Why is $\text{Hom}(V,W)$ the same thing as $V^* \otimes W$?

I'm starting introductory category theory stuff, and I'm looking for some help.

I know that $W\otimes V^{\ast}$ and $\text{Hom}(V,W)$ are naturally isomorphic in the finite dimensional case using the isomorphism $v^{\ast}\otimes w(x)\mapsto v(x)w$. My question is constructing the isomorphism in the other direction, namely $\text{Hom}(V,W)\to W\otimes V^{\ast}$. I'm curious if this can be done without using:

1) Bases, so in particular it should be a natural transformation of finite dimensional spaces, using finiteness only to prove that the given map is indeed an isomorphism.
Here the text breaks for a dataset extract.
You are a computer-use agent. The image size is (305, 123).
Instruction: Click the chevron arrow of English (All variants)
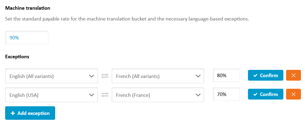pyautogui.click(x=91, y=76)
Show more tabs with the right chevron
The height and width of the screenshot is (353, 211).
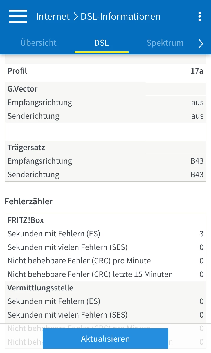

2) Hom-tensor adjointness. I have read this online and in Rotman, and see how it gives a natural isomorphism for these using a series of equivalences like $\text{Hom}(V\otimes W, U)\to \text{Hom}(V,\text{Hom}(W,U))$.

The basic idea is to say we want a natural transformation $\tau:\text{Hom}(V,-)\to -\otimes V^{\ast}$, so define $\tau_W:\text{Hom}(V,W)\to W\otimes V^{\ast}$ and define $\tau_W(f)=$. It's this latter part I'm having trouble with.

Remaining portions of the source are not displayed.